**Exercise goal:**
The listing is to be reproduced in full, with no character altered.

╭─ Extracted information

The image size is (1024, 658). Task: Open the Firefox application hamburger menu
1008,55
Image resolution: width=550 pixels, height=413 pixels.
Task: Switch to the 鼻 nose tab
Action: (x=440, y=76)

╰─

**Solution for this exercise:**
The image size is (1024, 658). Task: Open the Firefox application hamburger menu
1008,55
Image resolution: width=550 pixels, height=413 pixels.
Task: Switch to the 鼻 nose tab
Action: (x=440, y=76)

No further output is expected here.